═══ Text under study

Week_7

Community Ecology

Spring 2025 Overview

  • Focus: Understanding community interactions and their impact on ecology.

  • Date: 2/26/25

Objectives

  • Define and classify interspecific interactions.

  • Explain competition and the competitive exclusion principle.

  • Define ecological niche; explain resource partitioning, fundamental niches, and realized niches.

  • Describe predation, herbivory, symbiosis, and facilitation with examples.

  • Investigate the importance of interspecific interactions in shaping community structure.

Introduction to Biological Communities

  • Definition: A biological community consists of populations of different species living in proximity to interact.

  • Community Boundaries: Defined by ecologists to address specific research questions, e.g., decomposers on a rotting log.

  • Types of Interspecific Interactions:

    • Competition

    • Predation

    • Herbivory

    • Symbiosis (e.g., parasitism, mutualism, commensalism)

    • Facilitation

Classifying Interspecific Interactions

  • Symbolic Representation:

      • = benefit

      • = harm

    • 0 = no effect

  • Interactions are classified based on their effects on species involved.

  • Ex. Predation (+/-), Mutualism (+/+)

  • Historical Focus: Negative interactions, now recognizing the significance of positive interactions.

Competition

Definition and Examples

  • Interspecific Competition: ( -/- ) interaction for limited resources.

    • Example: Weeds vs. garden plants competing for nutrients and water.

    • Rarely limiting resources (like oxygen) typically don't lead to competition.

Competitive Exclusion Principle

  • Studies by G. F. Gause (1934) with Paramecium species:

    • Finding: When grown together, one species (P. caudatum) became extinct due to competition for resources.

    • Principle: Two species competing for the same limiting resources cannot coexist indefinitely; the superior competitor will eliminate the other.

  • Coexistence Conditions: Understanding conditions that allow coexistence despite resource competition.

Ecological Niches and Resource Partitioning

  • Niche Definition: A species' biotic and abiotic resource usage in its environment.

    • Habitat vs. Niche: Habitat = address; niche = profession.

    • Example: Tropical tree lizard’s niche includes temperature preference, branch size, time of day, and diet.

  • Resource Partitioning: Niche differentiation allowing similar species to coexist.

    • Concept of “Ghost of Competition Past.”

Fundamental and Realized Niche

  • Fundamental Niche: The potential niche a species could occupy.

══════

Problem to solve.
Do these statements agree with the community ecology notes? For each, answer yes or no and quote the deciding words. 1. In Gause's experiments, P. caudatum became extinct when the species were grown together. 2. Rarely limiting resources such as oxygen usually lead to competition. 3. The notes compare a niche to an address.

═══ Dataset entries

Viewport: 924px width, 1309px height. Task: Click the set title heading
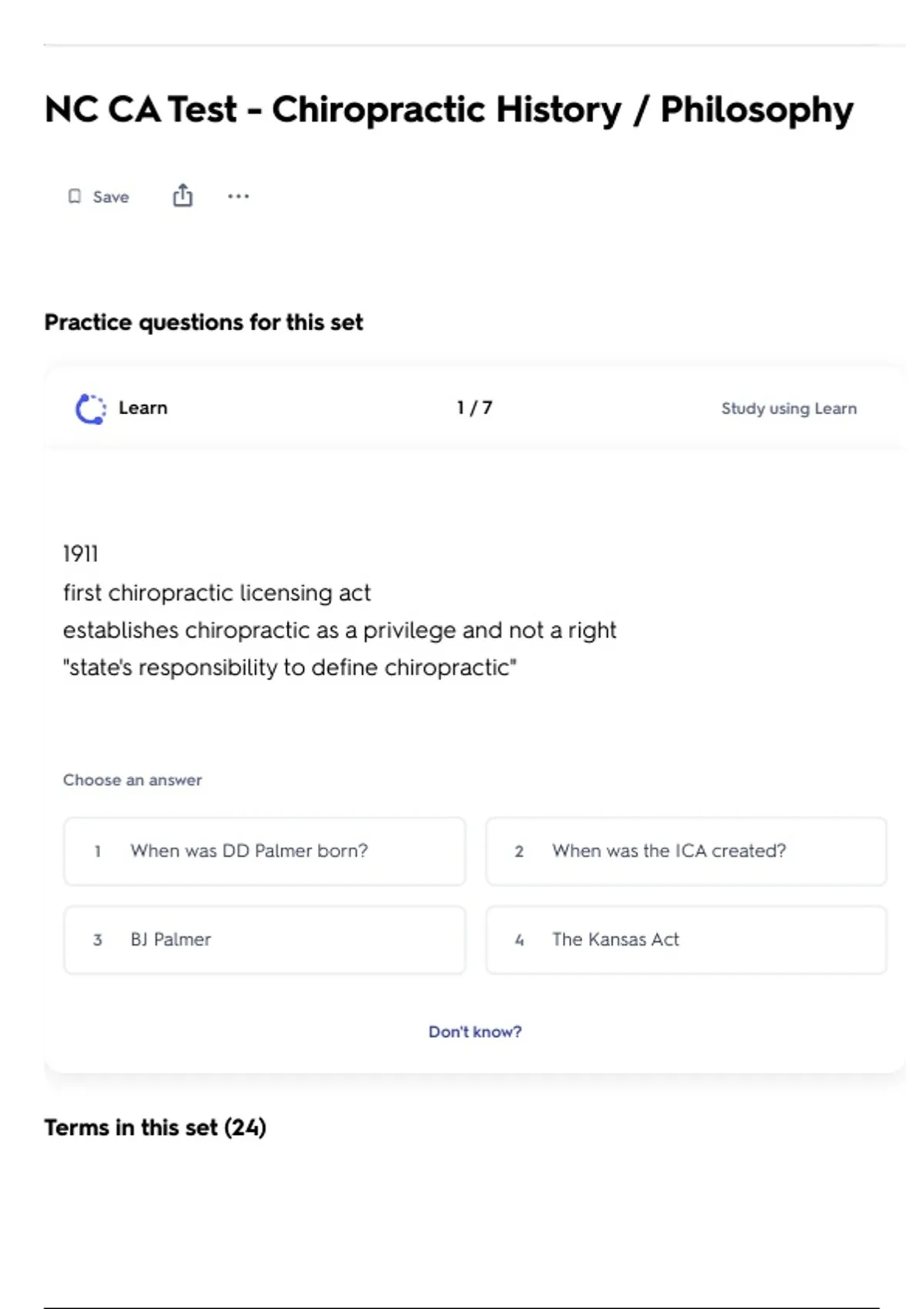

══════
═══ Dataset entries

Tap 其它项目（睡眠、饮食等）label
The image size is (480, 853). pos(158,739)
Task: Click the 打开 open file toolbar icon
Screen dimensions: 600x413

══════
═══ Dataset entries

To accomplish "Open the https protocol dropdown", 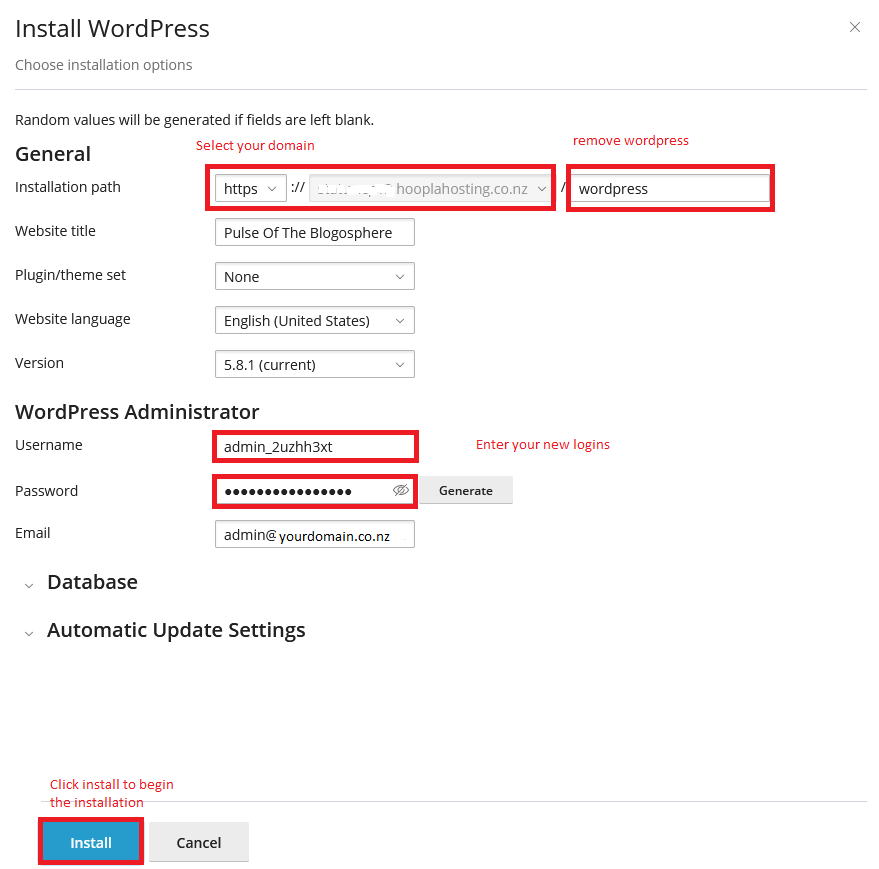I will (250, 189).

══════

Task solution.
1. Yes: "one species (P. caudatum) became extinct due to competition for resources."
2. No: "Rarely limiting resources (like oxygen) typically don't lead to competition."
3. No: "Habitat = address; niche = profession."